In case of Poles you have Jedwabne, about which Jan Tomasz Gross wrote a book.
Recently Jedwabne is being constantly portrayed (falsely) in the media, as an
exclusively Polish crime.
People forget, that already in 1964, West German court ruled that Germans bare the main responsibility. Zentrale Stelle der Landesjustizverwaltungen zur Aufklärung National Sozialistischer Verbrechen, in Jedwabne case (signature 5 AR-Z 13/62) ruled that guilty of the crime was Einsatzkommando SS Zichenau-Schröttersburg (under SS-Hauptsturmführer Hermann Schaper).
In 2002 a separate Polish IPN investigation established that apart from German SS-men, also ca. 40 ethnically Polish male collaborators participated in the killings - most of them from Jedwabne, but some from neighbouring villages. IPN investigators established the number of killed Jews to be 340. They also found 46 "Mauser" rifle shells and 60 "Walter" pistol shells at the site of the crime. Those were weapons used by the Germans. The investigation shows that Jan Tomasz Gross exaggerated the role played by Poles:
On July 9, 2002, IPN released the final findings of its two-year-long investigation.[44] In a carefully worded summary (quoted by Polonsky),[45] IPN stated its principal conclusions as follows:
The perpetrators of the crime sensu stricto were Polish inhabitants of Jedwabne and its environs; responsibility for the crime sensu largo could be ascribed to the Germans. IPN found that Poles played a "decisive role" in the massacre, but the massacre was "inspired by the Germans". The massacre was carried out in full view of the Germans, who were armed and had control of the town (...). IPN wrote: “The presence of German military policemen.....and other uniformed Germans.....was tantamount to consent to, and tolerance of, the crime.”
At least 340 Jewish victims were killed in the pogrom, in two groups of which the first contained 40 to 50 people, and the second contained about 300. The exact number of victims could not be determined. The figure of 1,600 or so victims cited in Neighbors was “highly unlikely, and was not confirmed in the course of the investigation.”

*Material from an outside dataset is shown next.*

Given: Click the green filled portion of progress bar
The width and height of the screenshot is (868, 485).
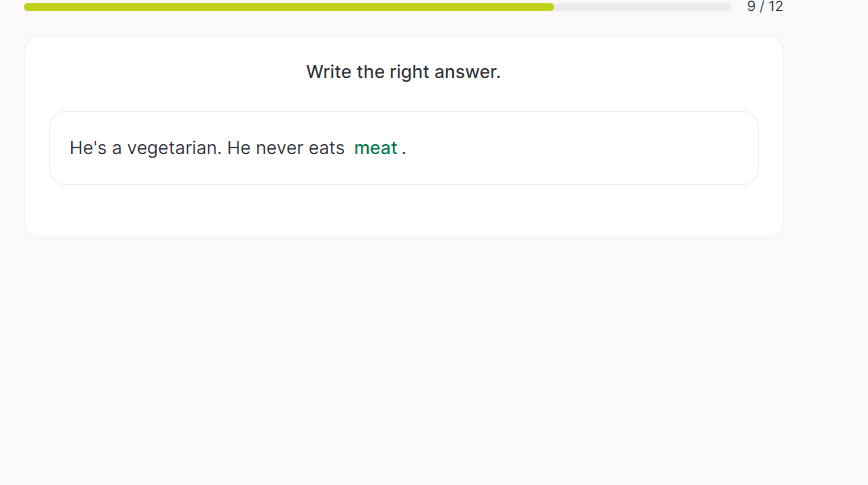Looking at the screenshot, I should (289, 7).
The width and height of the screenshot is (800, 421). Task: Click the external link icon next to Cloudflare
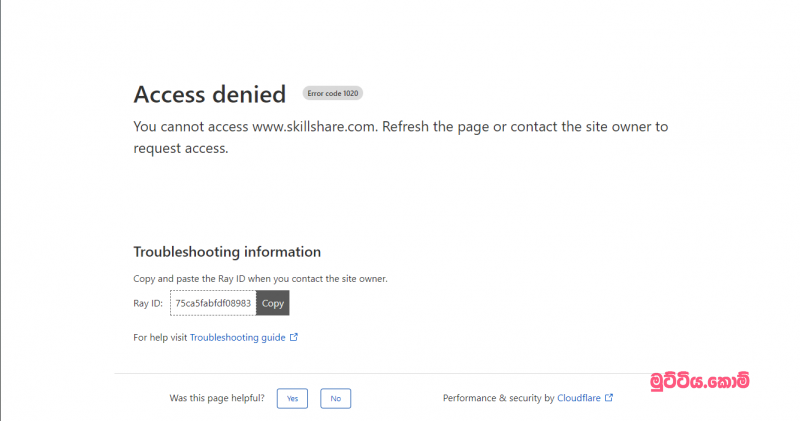[609, 398]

“At least forty (Polish) men” were perpetrators of the crime. As for the remainder of Jedwabne’s population, IPN deplored “the passive behavior of the majority of the town’s population in the face of the crime.” However, IPN’s finding of "utter passivity" shown by the majority of Jedwabne’s population is very different from the statement on page 7 of ‘Neighbors’ that “half of the population of the town murdered the other half.” The majority of Jedwabne residents were “utterly passive,” IPN found, and they did not participate in the pogrom.
A number of witnesses had testified that the Germans drove the group of Jewish victims from Jedwabne’s town square to the barn where they were killed (these testimonies are found in the expanded 203-page ‘Findings’ published in June 2003). IPN could neither conclusively prove nor disprove these accounts. “Witness testimonies vary considerably on this question.”
“A certain group of Jewish people survived” the massacre. Several dozen Jews, or according to several sources approximately one hundred Jews, lived in a ghetto in Jedwabne until November 1942, when the Jews were transferred by the Germans to a ghetto in Lomza, and eventually died in Treblinka. The seven Jews hidden by the Wyrzykowski family were not the only survivors.
Another thing is that Jedwabne is probably the only such a large-scale known incident involving ethnic Poles.
Had there been other similar incidents, Jan Tomasz Gross would have already published a dozen of books about them.
Since he did not publish anything about "other Jedwabnes", I assume he was unable to find any other cases.